**Text to read**
****************************************
R ecently, I participated in a new television program called Debates, Debates, in which two teams have an hour to argue an issue of the day. The proposition under debate that day was whether trade sanctions should ever be used to advance human rights. For the opposition, the team captain was Eugene Rotberg, former vice president of the World Bank. Rotberg, cross-examining my debating partner, William Greider, expected to score a nice point on Greider with the following exchange:
Greider: We all have our choke points. I wouldn't trade with a country that used slave labor. . . .
Rotberg: Who's "we" here?
Greider: Americans. This is a political question.
Rotberg: Do you know where the parts to the car that you're driving are made?
Greider: What's that got to do with it?
Rotberg: Do you know that the car parts are made with child labor?
Greider: But, see, you're starting from the position that governments are incapable of addressing these questions, so us poor consumers are supposed to resolve them. I don't agree with that. Look at American history. They didn't get children out of the coal mines until the government made it illegal. They didn't close down the sweatshops until reform movements passed laws.
Quite so. A consumer may be sovereign when it comes to deciding between a Taurus and a Toyota, but the individual buyer is powerless to know, much less influence, the labor practices at, say, a Ford engine plant in Mexico.
Within advanced countries, governments enact wage and hours laws, health and safety regulations, regimes allowing collective bargaining. These and kindred policies all offer relief from economic pressures that would otherwise yield hardship for ordinary workers. They are the fruits of a century of political struggle. But between countries, there are no such rules-as yet. So the default position for traded goods is laissez-faire: The country with the lowest standards enjoys a competitive advantage, and drags down the standards of other countries. This is why the question of whether, and how, to link trading rights to labor rights is so contentious. The domestic forces that don't like these safeguards let international trade do the dirty work of tacitly dismantling them.
T he above exchange between Rotberg and Greider offers a much broader insight about the paradoxical relationship between individual freedoms and society's framework of rules. The now ascendant libertarian view depicts rules as nothing but constraints on individual freedoms. But rules can also be empowering. Rules set social standards in realms where the individual as consumer is essentially powerless to achieve constructive social change. And rules protect the individual as producer from acceding to "contracts of desperation" that leave society as a whole worse off.
For example, no matter how dire a household's circumstances, we no longer allow six-year-olds to work for wages. In the short run, child labor might put a bit more bread on a poor family's table, but in the long run it would yield a society with more urchins, less education, and lower breadwinner wages. A custom-child labor-that market society would otherwise lead desperate people to "freely" choose is precluded, by law. A spurious liberty is foreclosed, for the sake of creating a society with more genuine freedom-the freedom enjoyed by a better-educated population that can command higher earnings as adults. There was a time early in this century when the courts held that such laws interfered with the freedom to contract. But a more complex conception of freedom acknowledged that such laws enhanced liberty.
If we look a little harder, we can think of other examples where people are forced into Hobson's choices because the available menu presents no good options. The problem is not bad individual judgment. It is the absence of rules and social remedies that compels individuals to make unbearable choices.
****************************************
Word and item position data:
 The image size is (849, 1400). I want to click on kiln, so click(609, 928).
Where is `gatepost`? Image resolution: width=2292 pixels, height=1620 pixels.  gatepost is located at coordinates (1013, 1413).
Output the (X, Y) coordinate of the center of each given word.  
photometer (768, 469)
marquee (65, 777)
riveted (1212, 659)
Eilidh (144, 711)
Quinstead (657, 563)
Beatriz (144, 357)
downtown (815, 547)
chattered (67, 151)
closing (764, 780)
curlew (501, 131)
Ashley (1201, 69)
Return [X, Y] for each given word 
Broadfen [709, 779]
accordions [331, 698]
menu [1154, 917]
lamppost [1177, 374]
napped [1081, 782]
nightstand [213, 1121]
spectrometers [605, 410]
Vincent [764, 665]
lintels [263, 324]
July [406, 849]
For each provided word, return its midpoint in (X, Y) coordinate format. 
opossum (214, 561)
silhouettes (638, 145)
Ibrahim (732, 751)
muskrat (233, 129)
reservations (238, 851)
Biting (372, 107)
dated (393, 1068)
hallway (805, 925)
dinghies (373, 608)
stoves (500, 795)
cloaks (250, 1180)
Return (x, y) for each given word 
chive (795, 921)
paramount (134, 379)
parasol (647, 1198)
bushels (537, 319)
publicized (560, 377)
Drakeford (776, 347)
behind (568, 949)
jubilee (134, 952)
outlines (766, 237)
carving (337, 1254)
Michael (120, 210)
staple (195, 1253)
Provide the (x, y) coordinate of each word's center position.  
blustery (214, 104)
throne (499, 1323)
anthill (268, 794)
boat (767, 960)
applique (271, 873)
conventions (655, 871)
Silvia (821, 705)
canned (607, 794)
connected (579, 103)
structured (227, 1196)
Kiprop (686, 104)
****************************************
**Directions**
1. From the essay on trade and labor rules, reproduce word for word the part that opens with the words containing "T he above exchange" and closes with "whole worse off.".
2. Decide whether each statement agrees with the essay on trade and labor rules, answering yes or no and quoting the words of the essay that settle it. (a) Eugene Rotberg had formerly been a vice president of the World Bank. (b) On Debates, Debates, each team gets two hours to argue an issue. (c) Six-year-olds are still permitted to work for wages when a household's circumstances are dire enough.

**The responses**
1.
T he above exchange between Rotberg and Greider offers a much broader insight about the paradoxical relationship between individual freedoms and society's framework of rules. The now ascendant libertarian view depicts rules as nothing but constraints on individual freedoms. But rules can also be empowering. Rules set social standards in realms where the individual as consumer is essentially powerless to achieve constructive social change. And rules protect the individual as producer from acceding to "contracts of desperation" that leave society as a whole worse off.

2.
(a) Yes: "former vice president of the World Bank."
(b) No: "two teams have an hour to argue an issue of the day."
(c) No: "no matter how dire a household's circumstances, we no longer allow six-year-olds to work for wages."